Técnico (2º da esquerda para direita) revelou agressão ao gerente (1º da direita para esquerda) Técnico (2º da esquerda para direita) revelou agressão ao gerente (1º da direita para esquerda)

A derrota com eliminação para o Corumbaense na Copa do Brasil foi o estopim para desencadear uma crise interna no ASA-AL. Após o jogo em Corumbá, o agora ex-técnico Luiz Paulo revelou uma confusão no vestiário com o gerente de futebol Elias Mansur onde terminou em socos. A informação foi do próprio treinador ao site Globoesporte.com.

Na quarta-feira, o ASA perdeu por 1 a 0 para o time sul-mato-grossense e no vestiário o clima esquentou entre os envolvidos.
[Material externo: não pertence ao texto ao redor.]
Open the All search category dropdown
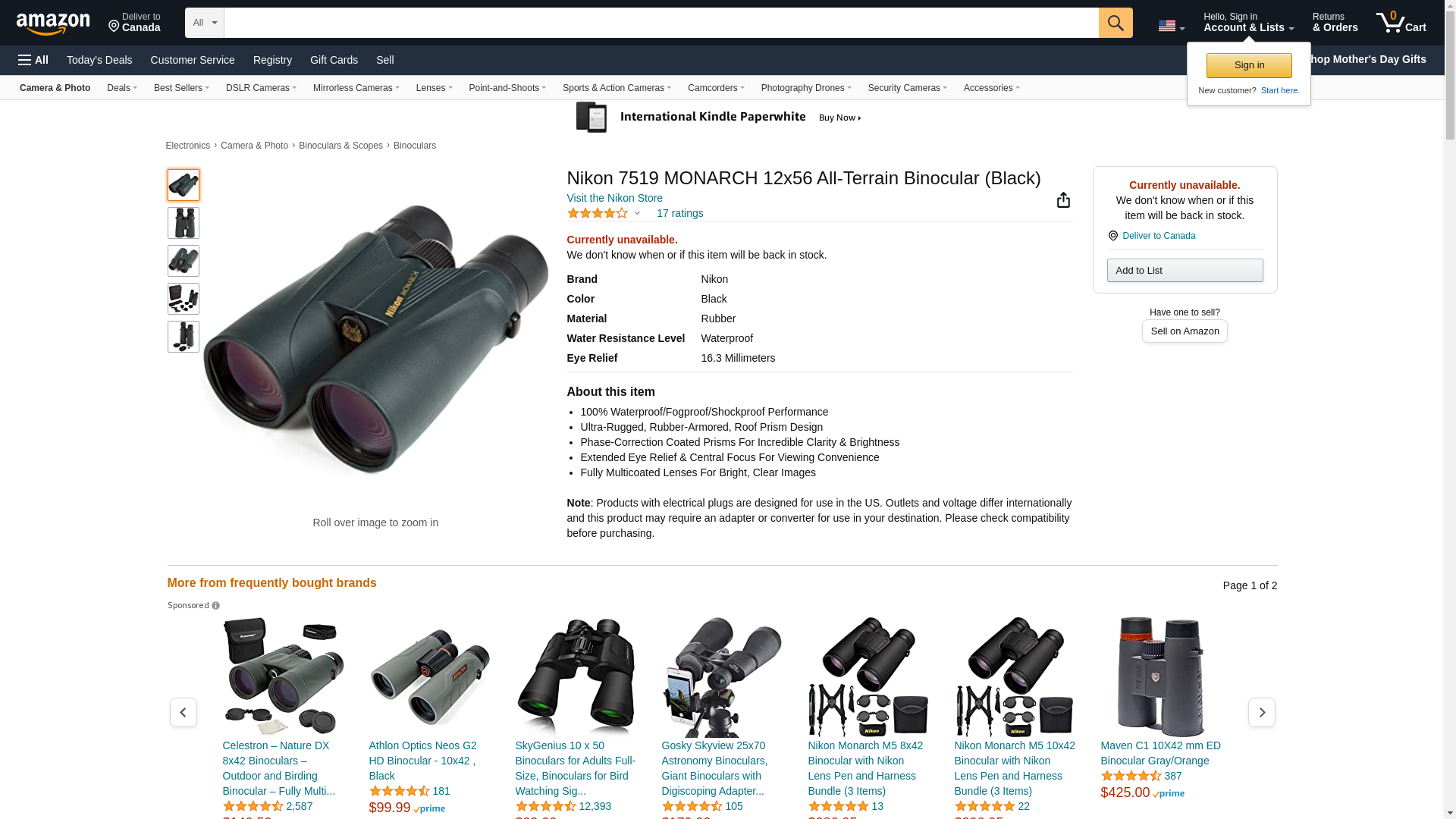This screenshot has width=1456, height=819. pos(204,23)
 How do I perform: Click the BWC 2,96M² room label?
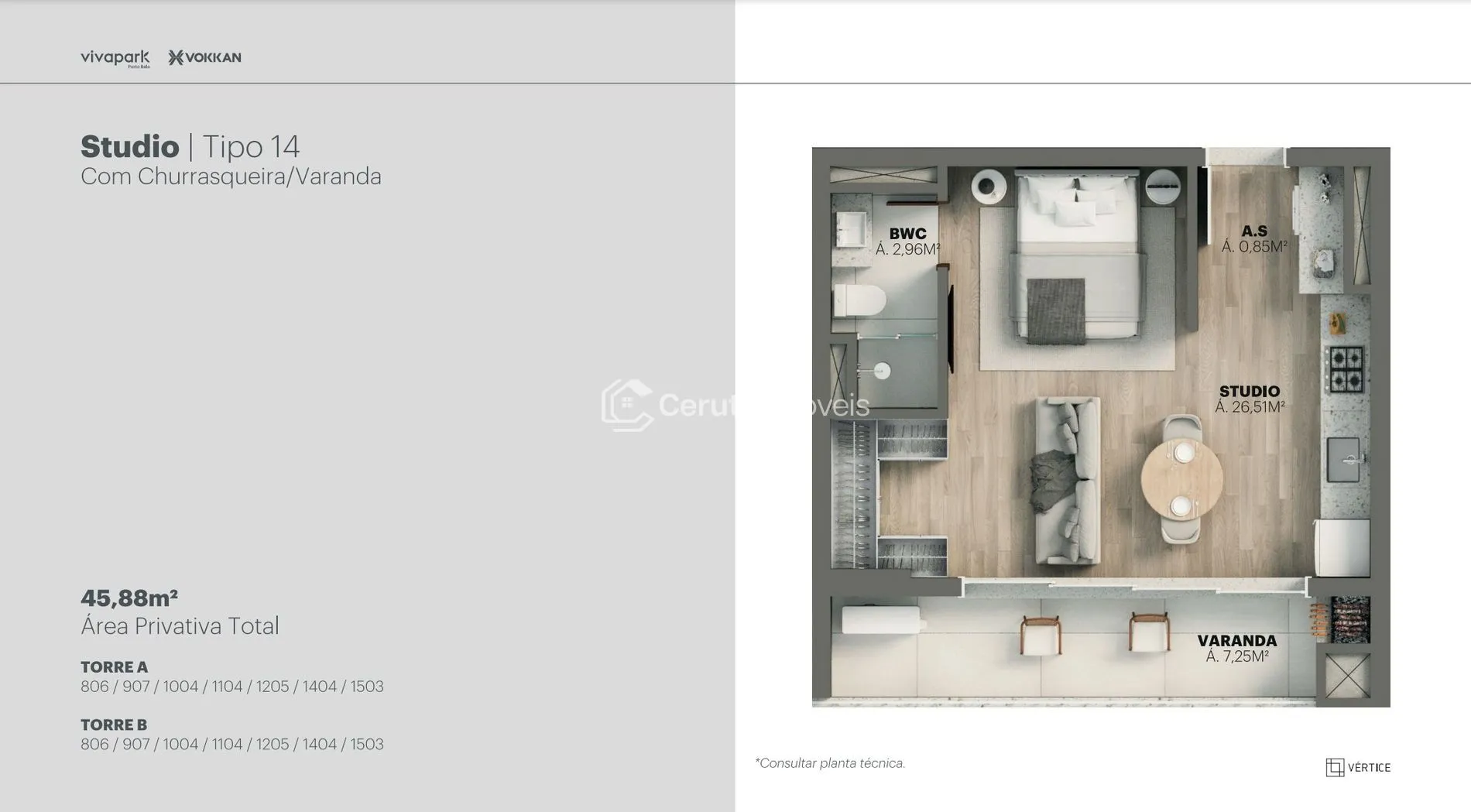tap(907, 241)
"Eu o agredi. Eu tirei ele (Mansur) do vestiário, não queria ele comigo, não. Eu não tô aqui pra ficar passando a mão ou deixando de falar. Eu agredi. Agredi o gerente de futebol, que não me respeitou durante esses 60 dias. Eu o agredi com socos. Desferi alguns socos, ele saiu do vestiário e acabou", narrou Luiz Paulo.

Sem clima, o treinador pediu demissão nesta sexta-feira e disse que o gerente sempre quis prejudicar o trabalho dele.

"A confusão começou com a minha chegada em Arapiraca. Não fui aceito por ele, porque ele tinha indicado 17 treinadores. E eu não estava nessa relação, até porque não nos conhecíamos. E, dali pra cá, eu fiquei preocupado. Falei: 'Pô, um cara que tem 17 treinadores, qualquer erro meu, qualquer derrota na pré-temporada, sou sujeito a uma queda". Ganhamos do CSE de uma maneira brilhante dos atletas, numa determinação, empenho, superação e ele não veio me cumprimentar. E eu acho que isso é normal até no futebol amador (um gerente falar com um treinador após uma vitória). E lá em Corumbá ele tentou chegar perto de mim, e, aí, infelizmente eu tive uma atitude não digna de um treinador", desabafou Luiz, de 42 anos.

Um dos pontos citados para o fim da paciência foram as constantes humilhações sofridas. "Meu nome não entrou no BID, fiquei fora da primeira partida. Ele falou que eu não teria dois jogos à frente do ASA, que treinador sem expressão só tem uma chance. São coisas que fui levando. E nós somos homens, sujeitos homens", completou.

O site Globoesporte ainda tentou entrar em contato com Elias Mansur, mas o gerente não quis comentar sobre o assunto e nem confirmou a agressão.